What are those machines?

A.

Any device that has

software

: a computer, a robot, a mobile, a car, a tractor

,

a refrigerator... anything that is connected to the internet and can receive and send written or spoken messages.

Q.

These machines usually come with an incomprehensible instruction manual, which are bad translations from English.

R.

One of the objectives of the symbiosis of artificial intelligence and language is to improve those translations for correct Spanish.

There you have to do an important job with neologisms.

P.

By the way, on your Twitter account your biography was in English.

In the option to translate that this social network gave, the "director" of English remained in Spanish, as if you were a man.

It is said that in the Chinese model, artificial intelligence is to control society

R.

That happens because it is a literal translation.

If it had been enriched with a list of names of men and women, the system would have more intelligence.

The translation must take into account the context in which that word is.

Q.

Most science is also written in English.

A.

The problem is that researchers are evaluated and promoted for publishing in prestigious journals that are in English.

As long as the evaluation system for research personnel in Spain does not change, it is foreseeable that we scientists will continue to publish in that language.

Q.

What is to come with those machines that listen to us and talk to us?

R.

If you are looking for an idea more focused on science fiction, I dare to comment on neurotechnology: think of a sentence and that my thought generates a text through the signals that my brain emits, that we write with the mind.

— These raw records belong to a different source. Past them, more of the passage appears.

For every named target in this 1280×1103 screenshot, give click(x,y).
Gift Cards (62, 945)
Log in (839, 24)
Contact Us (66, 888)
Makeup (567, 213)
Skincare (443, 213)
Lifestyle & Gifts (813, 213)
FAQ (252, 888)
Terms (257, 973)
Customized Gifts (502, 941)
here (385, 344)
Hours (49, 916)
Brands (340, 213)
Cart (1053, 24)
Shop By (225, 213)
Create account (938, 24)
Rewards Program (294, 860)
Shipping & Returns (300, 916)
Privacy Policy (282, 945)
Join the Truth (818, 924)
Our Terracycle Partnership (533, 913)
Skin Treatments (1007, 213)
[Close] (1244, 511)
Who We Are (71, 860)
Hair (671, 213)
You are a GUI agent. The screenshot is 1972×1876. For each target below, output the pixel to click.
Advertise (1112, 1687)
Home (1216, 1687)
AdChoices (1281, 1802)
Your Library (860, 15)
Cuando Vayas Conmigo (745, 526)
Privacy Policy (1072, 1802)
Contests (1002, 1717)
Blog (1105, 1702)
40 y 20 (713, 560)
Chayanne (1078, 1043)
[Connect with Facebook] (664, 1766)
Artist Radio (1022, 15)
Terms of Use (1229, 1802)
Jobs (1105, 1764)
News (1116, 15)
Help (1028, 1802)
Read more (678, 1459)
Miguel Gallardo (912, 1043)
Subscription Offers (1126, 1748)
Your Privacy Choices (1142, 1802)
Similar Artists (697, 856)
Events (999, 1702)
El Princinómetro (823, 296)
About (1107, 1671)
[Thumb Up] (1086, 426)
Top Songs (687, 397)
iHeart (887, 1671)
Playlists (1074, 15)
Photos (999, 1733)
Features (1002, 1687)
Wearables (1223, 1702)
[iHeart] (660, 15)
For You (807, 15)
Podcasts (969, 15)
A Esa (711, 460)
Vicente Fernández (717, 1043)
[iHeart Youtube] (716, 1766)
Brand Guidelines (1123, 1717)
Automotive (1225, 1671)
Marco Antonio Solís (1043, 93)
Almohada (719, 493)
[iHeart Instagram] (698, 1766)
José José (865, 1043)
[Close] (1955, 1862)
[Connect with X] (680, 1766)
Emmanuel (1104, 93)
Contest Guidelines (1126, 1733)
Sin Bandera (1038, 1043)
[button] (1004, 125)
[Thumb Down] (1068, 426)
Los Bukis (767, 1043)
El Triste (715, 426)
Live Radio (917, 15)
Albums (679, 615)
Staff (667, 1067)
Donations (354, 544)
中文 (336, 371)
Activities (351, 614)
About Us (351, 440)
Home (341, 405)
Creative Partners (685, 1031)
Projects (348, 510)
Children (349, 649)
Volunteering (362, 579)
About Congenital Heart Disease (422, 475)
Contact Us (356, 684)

That would be for me the most exciting future to investigate.

Q.

Could it happen like in the movie

2001: A Space Odyssey

, that a supercomputer rebels and goes against the humans?

R.

Citizens must be given messages of calm and confidence with artificial intelligence applications, since they must be safe and respectful of privacy.

The European Commission is developing rules for the ethical and safe use of artificial intelligence in companies, industries and Administrations, always placing the citizen at the center.

Compared to the US model, which is driven by economics, or China, which seeks to control society.

Citizens must be given messages of calm and confidence with artificial intelligence applications

P.

Will the machines also speak an inclusive language?

R.

I have not worked much in this field, but it is important to make the texts understandable without being cumbersome.

Q.

You are the fourteenth woman to join the RAE in its 309-year history.

R.

In the Polytechnic there are more professors and researchers than professors and researchers;

I am used to working in environments where there are fewer women than men.

It is important that institutions do not give up half of the talent;

the more balanced that representation is, based on merit and ability, the better.

Q.

In your free time, what do you read?

R.

I really like reading technology.

I take advantage of the vacations to read what is technical that has not given me time due to the management of the Vice-Rectorate.

Now I study everything that has to do with the ethics of artificial intelligence and the social implications of technology.

Q.

Have you thought about what your entrance speech will be about?

R.

It will be related to language and artificial intelligence.

I am also interested in talking about the use of the letter q in engineering.

Exclusive content for subscribers

read without limits

subscribe

I'm already a subscriber

Source: elparis

All life articles on 2022-04-14

You may like

News/Politics 2024-03-09T05:07:38.940Z
News/Politics 2024-04-15T22:12:41.264Z

Trends 24h

Latest

© Communities 2019 - Privacy

The information on this site is from external sources that are not under our control.
The inclusion of any links does not necessarily imply a recommendation or endorse the views expressed within them.